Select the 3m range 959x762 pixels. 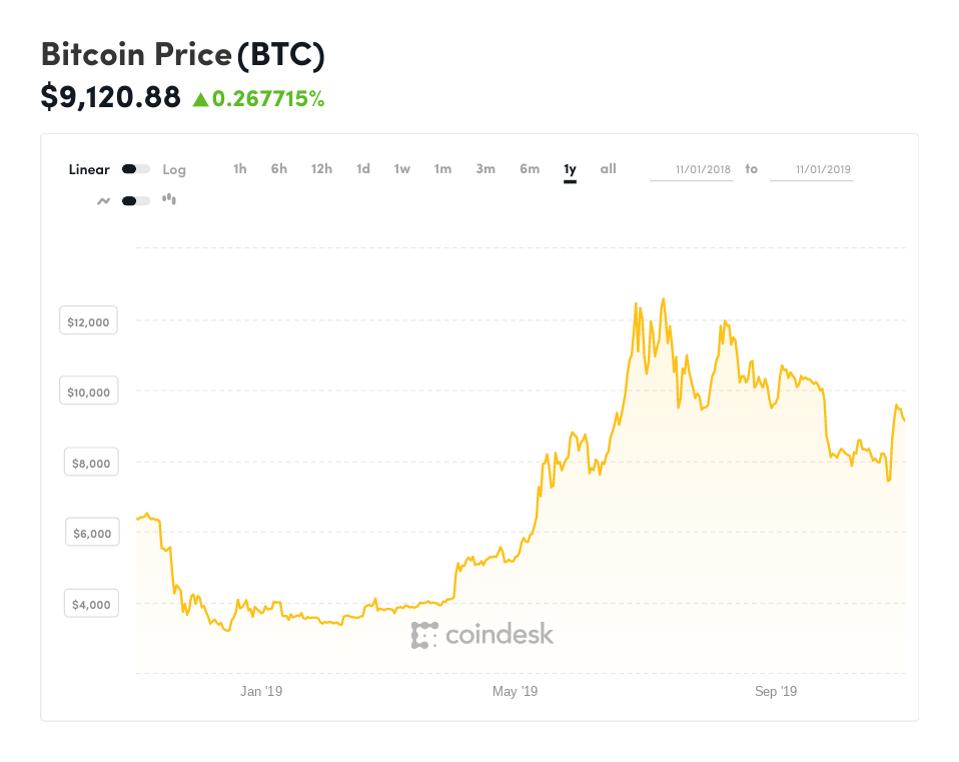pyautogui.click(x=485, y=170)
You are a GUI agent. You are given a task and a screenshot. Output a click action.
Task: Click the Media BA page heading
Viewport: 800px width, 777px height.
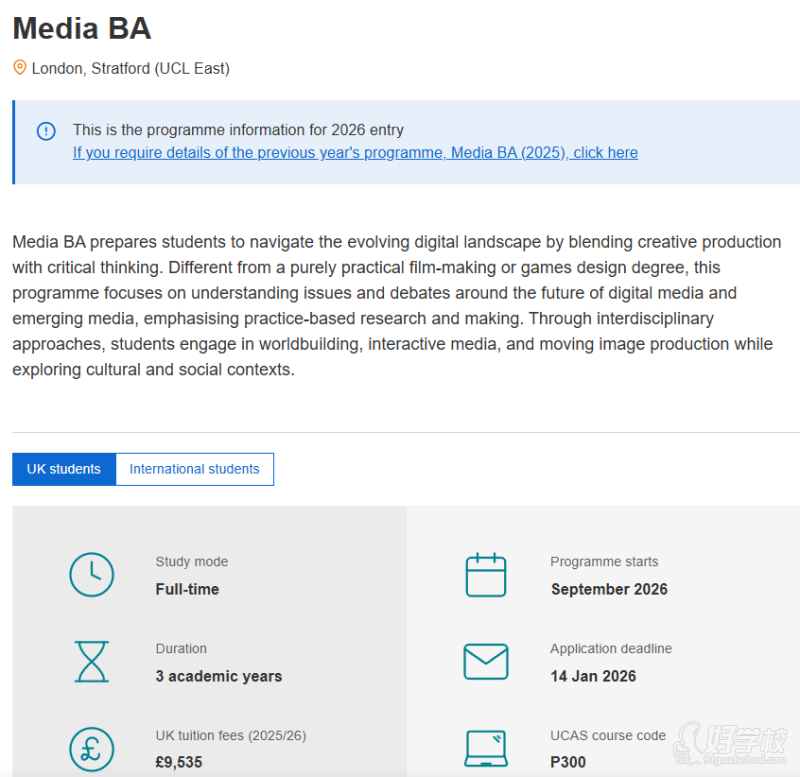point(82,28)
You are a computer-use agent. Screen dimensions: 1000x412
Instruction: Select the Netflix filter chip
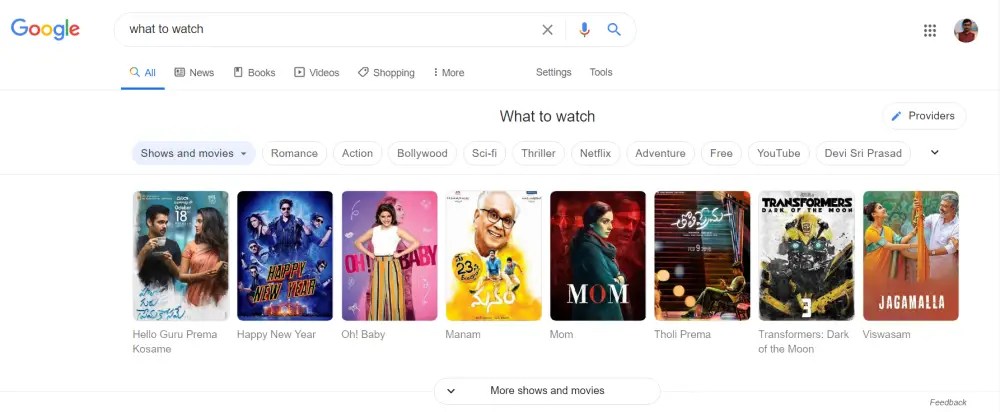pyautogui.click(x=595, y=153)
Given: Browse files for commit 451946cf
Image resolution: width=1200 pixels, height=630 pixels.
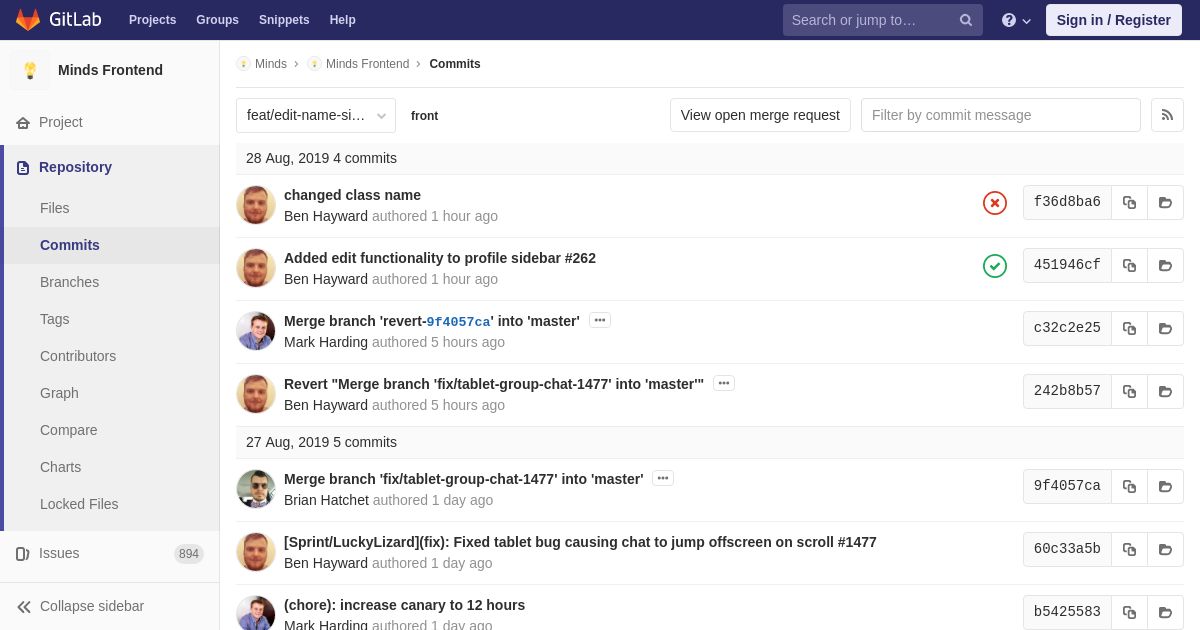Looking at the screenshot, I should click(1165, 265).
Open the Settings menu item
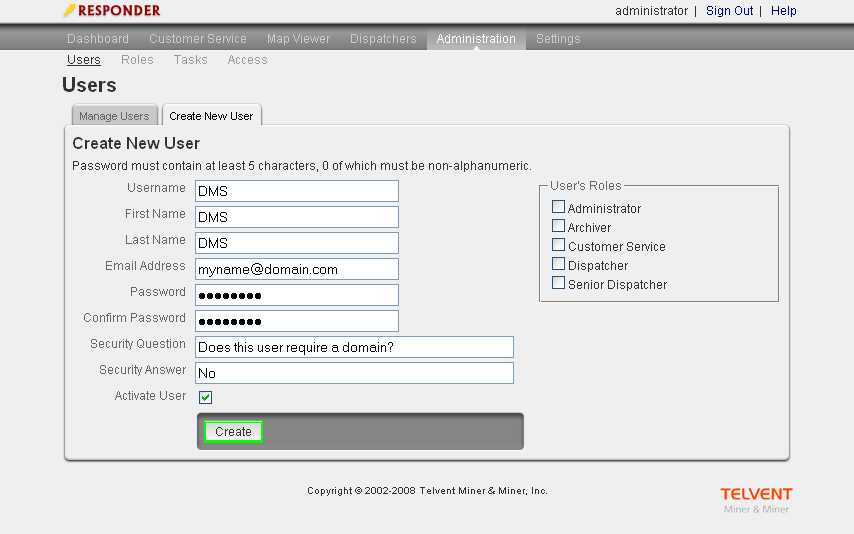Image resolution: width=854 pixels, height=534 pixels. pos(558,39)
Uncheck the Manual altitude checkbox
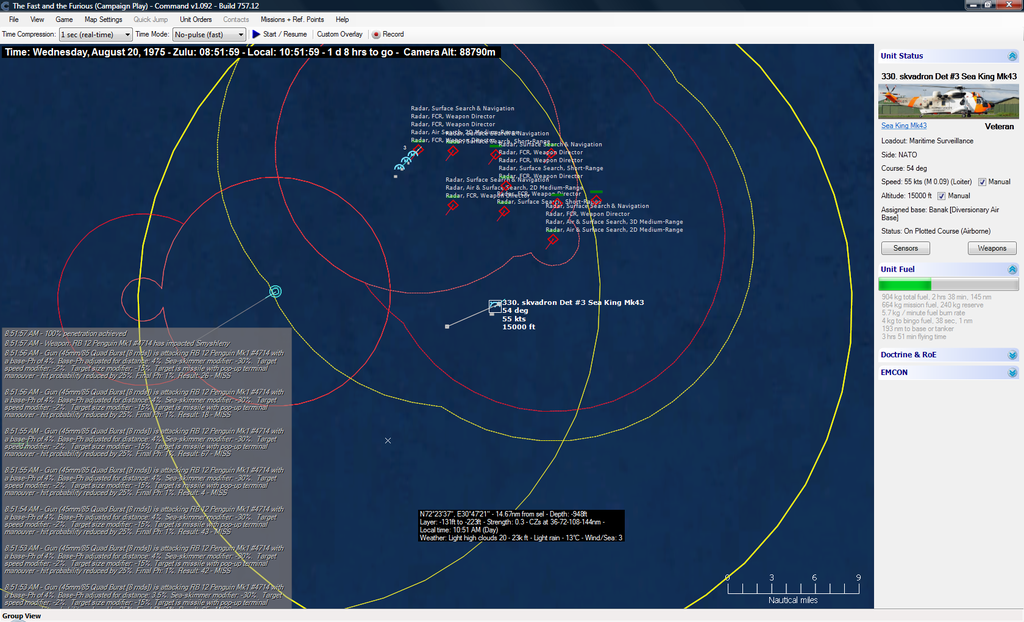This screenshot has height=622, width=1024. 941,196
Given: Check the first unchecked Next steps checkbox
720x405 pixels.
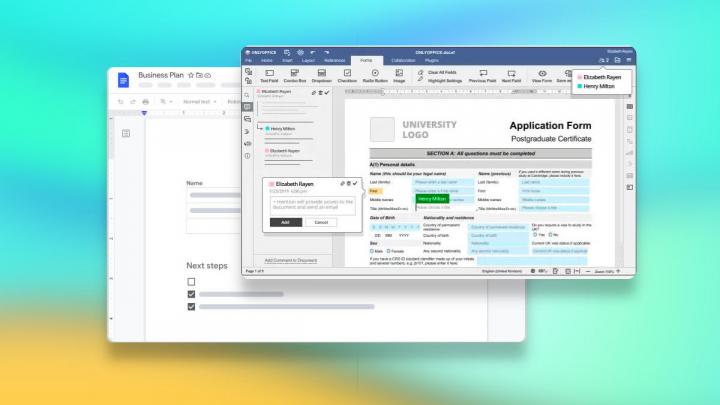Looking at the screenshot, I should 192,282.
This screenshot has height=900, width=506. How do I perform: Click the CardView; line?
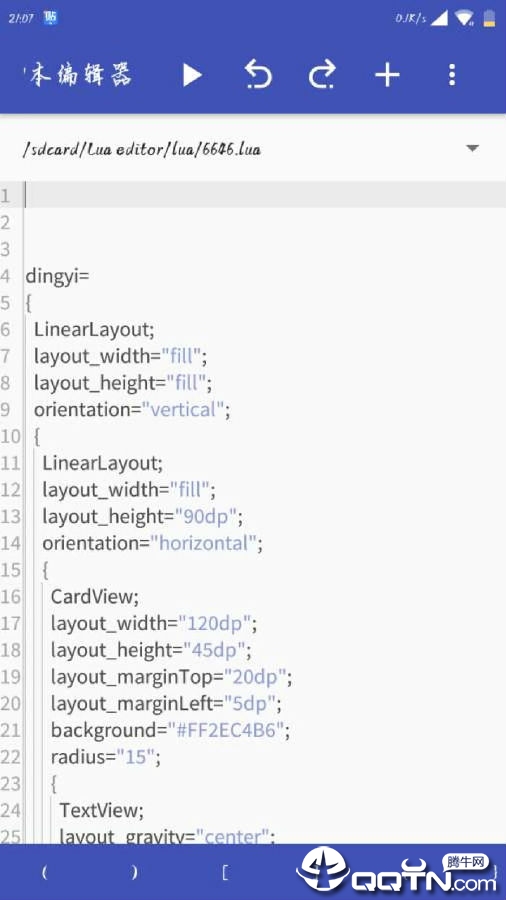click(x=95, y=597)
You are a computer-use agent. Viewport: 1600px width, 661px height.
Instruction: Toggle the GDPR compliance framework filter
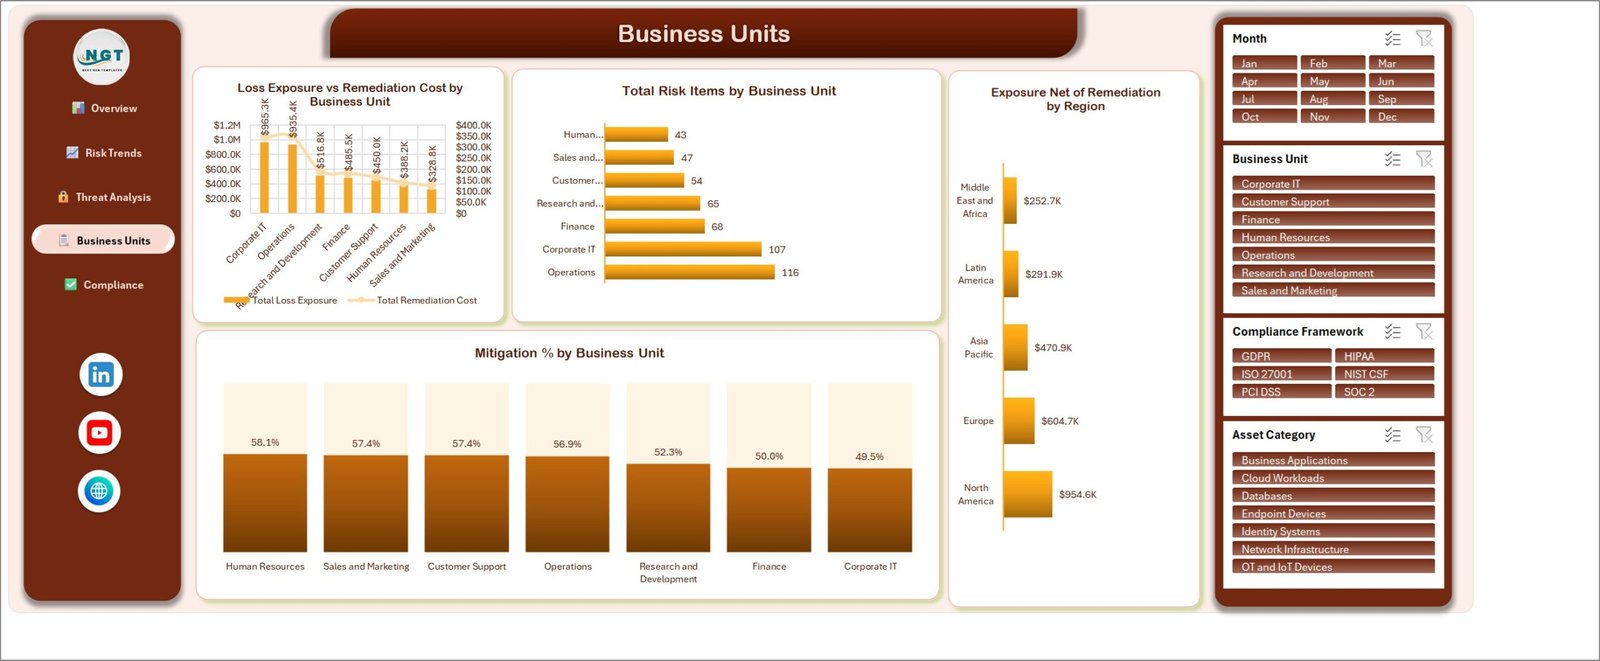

ASSIGNMENT
State only how many lines above contain "computer".

THE ANSWER
2